What you have to do: From the listing below, retype exactly the line holding "Sport (45, 1781)", the line holding "Fenix 8 PRO 51mm (81, 1658)", and the lines between them; skip everything else.
[Material provided]
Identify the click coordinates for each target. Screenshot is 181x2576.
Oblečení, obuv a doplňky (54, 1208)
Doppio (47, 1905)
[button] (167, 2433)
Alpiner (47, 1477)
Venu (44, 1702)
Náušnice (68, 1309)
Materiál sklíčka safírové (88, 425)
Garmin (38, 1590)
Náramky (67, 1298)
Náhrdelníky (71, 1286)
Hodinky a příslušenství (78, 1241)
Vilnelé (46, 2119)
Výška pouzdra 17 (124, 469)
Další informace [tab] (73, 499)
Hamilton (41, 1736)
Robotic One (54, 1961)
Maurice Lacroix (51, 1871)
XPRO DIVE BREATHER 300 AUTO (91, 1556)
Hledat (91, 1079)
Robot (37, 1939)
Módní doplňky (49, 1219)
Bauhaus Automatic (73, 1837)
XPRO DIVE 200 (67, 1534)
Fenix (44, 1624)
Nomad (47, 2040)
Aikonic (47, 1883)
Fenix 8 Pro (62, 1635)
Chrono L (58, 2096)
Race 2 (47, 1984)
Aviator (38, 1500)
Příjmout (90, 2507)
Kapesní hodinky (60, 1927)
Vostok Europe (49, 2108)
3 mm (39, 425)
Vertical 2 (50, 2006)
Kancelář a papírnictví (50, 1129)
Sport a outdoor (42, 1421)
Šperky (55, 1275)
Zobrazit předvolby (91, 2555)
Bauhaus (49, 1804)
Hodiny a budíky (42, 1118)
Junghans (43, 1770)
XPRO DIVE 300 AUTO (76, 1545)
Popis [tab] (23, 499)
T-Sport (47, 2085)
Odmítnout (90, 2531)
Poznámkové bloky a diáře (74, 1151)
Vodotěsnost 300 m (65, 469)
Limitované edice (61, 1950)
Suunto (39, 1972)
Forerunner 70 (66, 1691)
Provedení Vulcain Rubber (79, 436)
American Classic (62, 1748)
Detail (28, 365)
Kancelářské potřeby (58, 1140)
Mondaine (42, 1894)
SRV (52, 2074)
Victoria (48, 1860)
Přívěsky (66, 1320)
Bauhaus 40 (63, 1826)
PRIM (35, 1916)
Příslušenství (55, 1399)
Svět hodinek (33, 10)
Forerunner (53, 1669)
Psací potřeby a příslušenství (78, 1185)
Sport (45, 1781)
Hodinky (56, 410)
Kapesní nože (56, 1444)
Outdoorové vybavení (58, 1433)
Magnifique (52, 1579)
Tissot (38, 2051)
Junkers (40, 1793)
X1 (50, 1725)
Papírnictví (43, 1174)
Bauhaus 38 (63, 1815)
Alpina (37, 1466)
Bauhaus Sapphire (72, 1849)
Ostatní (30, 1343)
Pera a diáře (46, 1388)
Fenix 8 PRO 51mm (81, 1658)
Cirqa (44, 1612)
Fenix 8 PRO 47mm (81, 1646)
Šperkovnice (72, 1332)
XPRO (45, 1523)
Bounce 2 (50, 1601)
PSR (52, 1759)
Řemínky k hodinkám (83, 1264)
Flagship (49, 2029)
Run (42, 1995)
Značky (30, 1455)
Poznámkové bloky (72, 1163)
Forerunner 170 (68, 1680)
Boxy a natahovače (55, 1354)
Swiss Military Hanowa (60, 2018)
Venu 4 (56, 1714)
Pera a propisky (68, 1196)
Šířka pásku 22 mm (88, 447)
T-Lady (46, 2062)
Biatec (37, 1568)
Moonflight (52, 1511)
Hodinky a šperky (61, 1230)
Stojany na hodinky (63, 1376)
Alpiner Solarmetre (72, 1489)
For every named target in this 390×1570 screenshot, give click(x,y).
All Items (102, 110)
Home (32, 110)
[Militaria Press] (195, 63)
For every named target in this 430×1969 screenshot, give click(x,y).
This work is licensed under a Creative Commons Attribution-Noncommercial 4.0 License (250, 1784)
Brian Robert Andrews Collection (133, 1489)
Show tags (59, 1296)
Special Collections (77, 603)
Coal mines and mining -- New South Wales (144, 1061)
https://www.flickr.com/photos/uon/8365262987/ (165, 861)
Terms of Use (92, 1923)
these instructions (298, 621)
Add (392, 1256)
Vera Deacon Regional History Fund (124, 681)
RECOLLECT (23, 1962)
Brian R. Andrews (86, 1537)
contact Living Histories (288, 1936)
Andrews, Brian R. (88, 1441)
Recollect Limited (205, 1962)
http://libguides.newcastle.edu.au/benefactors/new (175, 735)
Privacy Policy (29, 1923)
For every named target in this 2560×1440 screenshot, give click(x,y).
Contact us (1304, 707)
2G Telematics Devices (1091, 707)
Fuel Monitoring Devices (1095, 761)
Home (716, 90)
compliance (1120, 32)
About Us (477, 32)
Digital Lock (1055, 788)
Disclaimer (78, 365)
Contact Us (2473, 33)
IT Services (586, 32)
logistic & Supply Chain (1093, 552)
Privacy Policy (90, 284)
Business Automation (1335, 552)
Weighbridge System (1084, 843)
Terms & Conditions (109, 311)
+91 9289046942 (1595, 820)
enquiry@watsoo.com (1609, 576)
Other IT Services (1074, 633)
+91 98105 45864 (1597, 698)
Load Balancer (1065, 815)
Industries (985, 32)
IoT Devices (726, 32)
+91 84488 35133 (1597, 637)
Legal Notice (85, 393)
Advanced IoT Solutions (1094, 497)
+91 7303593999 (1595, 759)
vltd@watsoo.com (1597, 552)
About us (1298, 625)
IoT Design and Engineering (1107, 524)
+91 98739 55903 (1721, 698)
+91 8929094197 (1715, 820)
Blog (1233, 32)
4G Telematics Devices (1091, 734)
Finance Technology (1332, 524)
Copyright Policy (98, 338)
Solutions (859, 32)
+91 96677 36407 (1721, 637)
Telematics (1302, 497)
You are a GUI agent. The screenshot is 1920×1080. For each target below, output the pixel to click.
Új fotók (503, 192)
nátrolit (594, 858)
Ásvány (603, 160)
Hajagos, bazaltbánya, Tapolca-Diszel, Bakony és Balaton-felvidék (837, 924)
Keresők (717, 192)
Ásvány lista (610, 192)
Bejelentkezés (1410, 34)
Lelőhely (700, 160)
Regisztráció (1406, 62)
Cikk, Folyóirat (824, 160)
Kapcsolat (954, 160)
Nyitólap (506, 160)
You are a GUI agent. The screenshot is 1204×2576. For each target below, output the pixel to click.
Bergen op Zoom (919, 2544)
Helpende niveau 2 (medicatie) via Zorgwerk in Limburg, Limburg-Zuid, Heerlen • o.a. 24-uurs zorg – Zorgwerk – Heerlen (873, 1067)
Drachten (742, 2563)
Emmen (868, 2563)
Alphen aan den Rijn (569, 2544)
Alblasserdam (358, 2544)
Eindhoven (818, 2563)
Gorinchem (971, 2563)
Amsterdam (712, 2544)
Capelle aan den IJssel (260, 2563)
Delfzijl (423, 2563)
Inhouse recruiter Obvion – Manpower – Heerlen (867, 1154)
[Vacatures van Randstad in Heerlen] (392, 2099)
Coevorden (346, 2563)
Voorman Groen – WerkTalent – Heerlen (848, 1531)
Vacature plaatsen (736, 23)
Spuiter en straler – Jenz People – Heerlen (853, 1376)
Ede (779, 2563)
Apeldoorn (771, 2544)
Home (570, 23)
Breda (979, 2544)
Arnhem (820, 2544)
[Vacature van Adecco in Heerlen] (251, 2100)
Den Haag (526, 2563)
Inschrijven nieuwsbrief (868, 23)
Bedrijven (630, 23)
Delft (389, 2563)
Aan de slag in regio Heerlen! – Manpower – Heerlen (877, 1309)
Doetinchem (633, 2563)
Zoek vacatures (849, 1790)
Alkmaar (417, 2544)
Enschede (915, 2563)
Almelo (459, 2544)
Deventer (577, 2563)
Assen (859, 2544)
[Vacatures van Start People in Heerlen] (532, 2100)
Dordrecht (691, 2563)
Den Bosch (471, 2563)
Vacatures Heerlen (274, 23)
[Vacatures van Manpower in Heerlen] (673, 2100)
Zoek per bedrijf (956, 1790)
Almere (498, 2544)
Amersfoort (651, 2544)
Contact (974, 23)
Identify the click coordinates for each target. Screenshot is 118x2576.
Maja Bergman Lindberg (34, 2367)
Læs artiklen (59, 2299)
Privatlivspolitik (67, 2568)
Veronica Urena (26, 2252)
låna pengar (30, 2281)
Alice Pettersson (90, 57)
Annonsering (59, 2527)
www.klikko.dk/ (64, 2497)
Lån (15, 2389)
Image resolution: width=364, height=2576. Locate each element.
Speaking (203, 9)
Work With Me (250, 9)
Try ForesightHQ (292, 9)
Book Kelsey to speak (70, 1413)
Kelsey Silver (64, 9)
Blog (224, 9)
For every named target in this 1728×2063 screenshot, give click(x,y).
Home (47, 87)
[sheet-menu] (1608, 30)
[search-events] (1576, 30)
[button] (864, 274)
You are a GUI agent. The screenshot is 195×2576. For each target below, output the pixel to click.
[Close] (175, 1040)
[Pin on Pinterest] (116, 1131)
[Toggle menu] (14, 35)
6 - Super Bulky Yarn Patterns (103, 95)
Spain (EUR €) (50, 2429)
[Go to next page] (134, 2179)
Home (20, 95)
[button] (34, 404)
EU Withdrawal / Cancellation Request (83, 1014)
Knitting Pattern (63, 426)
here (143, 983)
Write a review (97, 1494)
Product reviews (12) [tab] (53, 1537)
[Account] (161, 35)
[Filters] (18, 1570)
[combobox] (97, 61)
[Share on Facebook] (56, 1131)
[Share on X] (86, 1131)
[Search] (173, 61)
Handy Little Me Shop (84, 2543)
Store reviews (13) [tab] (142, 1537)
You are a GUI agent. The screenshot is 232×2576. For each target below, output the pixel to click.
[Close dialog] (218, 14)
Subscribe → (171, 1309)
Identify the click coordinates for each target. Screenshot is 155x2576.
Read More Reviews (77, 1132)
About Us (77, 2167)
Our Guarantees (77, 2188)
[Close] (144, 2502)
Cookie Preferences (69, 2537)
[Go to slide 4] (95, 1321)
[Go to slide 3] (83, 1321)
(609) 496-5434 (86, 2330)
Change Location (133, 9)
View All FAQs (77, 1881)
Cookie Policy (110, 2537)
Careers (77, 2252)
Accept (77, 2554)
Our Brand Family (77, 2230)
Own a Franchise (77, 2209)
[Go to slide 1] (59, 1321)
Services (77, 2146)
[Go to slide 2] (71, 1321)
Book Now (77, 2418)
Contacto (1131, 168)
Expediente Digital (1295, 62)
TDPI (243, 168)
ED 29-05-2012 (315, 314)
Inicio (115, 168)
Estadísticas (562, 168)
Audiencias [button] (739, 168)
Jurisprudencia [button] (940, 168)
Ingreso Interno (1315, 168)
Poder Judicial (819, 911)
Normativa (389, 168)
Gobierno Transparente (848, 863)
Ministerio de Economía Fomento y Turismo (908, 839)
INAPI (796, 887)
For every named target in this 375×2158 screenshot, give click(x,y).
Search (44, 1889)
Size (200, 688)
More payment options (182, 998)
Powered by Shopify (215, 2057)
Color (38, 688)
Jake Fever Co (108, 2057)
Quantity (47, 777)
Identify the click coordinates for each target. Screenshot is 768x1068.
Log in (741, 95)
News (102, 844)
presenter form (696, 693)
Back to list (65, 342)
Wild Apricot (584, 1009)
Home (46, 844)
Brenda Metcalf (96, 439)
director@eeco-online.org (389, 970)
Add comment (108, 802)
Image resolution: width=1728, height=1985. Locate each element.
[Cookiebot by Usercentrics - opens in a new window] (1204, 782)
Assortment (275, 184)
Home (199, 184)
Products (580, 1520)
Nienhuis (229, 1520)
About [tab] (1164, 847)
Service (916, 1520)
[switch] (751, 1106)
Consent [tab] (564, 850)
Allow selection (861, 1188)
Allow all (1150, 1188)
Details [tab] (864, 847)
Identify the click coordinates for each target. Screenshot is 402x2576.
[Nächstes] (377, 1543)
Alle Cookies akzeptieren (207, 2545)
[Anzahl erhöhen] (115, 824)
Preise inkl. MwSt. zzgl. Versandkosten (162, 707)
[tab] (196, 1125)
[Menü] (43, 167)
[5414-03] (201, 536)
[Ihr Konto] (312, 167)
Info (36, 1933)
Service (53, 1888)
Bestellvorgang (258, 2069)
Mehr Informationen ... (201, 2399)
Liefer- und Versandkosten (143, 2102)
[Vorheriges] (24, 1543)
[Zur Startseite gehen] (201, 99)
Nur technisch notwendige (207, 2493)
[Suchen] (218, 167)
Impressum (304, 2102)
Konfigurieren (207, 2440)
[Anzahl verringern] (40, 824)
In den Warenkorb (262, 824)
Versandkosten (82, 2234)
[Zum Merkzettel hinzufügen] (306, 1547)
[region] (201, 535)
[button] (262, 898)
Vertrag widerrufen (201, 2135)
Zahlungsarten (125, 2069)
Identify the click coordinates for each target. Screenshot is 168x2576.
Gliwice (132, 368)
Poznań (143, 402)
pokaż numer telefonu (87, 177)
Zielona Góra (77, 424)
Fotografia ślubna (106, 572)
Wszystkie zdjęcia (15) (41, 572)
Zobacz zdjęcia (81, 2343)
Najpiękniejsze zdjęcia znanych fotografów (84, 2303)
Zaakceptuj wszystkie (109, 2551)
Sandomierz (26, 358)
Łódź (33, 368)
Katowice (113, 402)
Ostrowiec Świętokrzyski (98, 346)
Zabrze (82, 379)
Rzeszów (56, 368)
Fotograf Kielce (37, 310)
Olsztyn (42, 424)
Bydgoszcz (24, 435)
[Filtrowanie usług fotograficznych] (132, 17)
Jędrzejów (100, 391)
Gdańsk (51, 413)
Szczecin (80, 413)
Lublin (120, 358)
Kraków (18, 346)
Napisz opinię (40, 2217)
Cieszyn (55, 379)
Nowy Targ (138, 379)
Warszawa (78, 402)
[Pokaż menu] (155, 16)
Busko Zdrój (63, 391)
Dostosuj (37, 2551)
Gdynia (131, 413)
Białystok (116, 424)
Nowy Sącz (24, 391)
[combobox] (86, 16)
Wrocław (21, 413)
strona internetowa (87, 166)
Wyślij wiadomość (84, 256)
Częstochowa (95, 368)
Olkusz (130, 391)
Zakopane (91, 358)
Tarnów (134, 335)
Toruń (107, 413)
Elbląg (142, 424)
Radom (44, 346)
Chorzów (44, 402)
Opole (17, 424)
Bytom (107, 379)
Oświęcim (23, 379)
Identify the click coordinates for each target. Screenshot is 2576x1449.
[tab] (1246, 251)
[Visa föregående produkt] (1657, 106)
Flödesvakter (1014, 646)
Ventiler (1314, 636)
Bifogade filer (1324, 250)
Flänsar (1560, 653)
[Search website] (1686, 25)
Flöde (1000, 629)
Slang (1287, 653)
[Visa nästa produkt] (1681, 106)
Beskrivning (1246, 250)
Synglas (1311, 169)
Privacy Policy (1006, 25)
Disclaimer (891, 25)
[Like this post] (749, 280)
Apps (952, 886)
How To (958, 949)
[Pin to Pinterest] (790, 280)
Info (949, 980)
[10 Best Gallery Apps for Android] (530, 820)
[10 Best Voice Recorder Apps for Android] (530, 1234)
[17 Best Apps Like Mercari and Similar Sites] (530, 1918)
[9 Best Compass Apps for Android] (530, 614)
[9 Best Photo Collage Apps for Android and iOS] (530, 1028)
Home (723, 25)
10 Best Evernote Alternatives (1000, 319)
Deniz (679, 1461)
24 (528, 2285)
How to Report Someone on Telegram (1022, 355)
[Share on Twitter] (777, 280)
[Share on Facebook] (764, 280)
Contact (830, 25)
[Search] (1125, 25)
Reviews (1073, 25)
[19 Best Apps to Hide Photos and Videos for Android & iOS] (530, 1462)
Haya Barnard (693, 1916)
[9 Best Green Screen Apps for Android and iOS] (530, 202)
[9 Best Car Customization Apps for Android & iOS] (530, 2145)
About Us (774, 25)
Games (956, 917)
[/Material provided]
Expected answer:
Sport (45, 1781)
Hodinky (56, 410)
Kapesní nože (56, 1444)
Outdoorové vybavení (58, 1433)
Magnifique (52, 1579)
Tissot (38, 2051)
Junkers (40, 1793)
X1 (50, 1725)
Papírnictví (43, 1174)
Bauhaus 38 (63, 1815)
Alpina (37, 1466)
Bauhaus Sapphire (72, 1849)
Ostatní (30, 1343)
Pera a diáře (46, 1388)
Fenix 8 PRO 51mm (81, 1658)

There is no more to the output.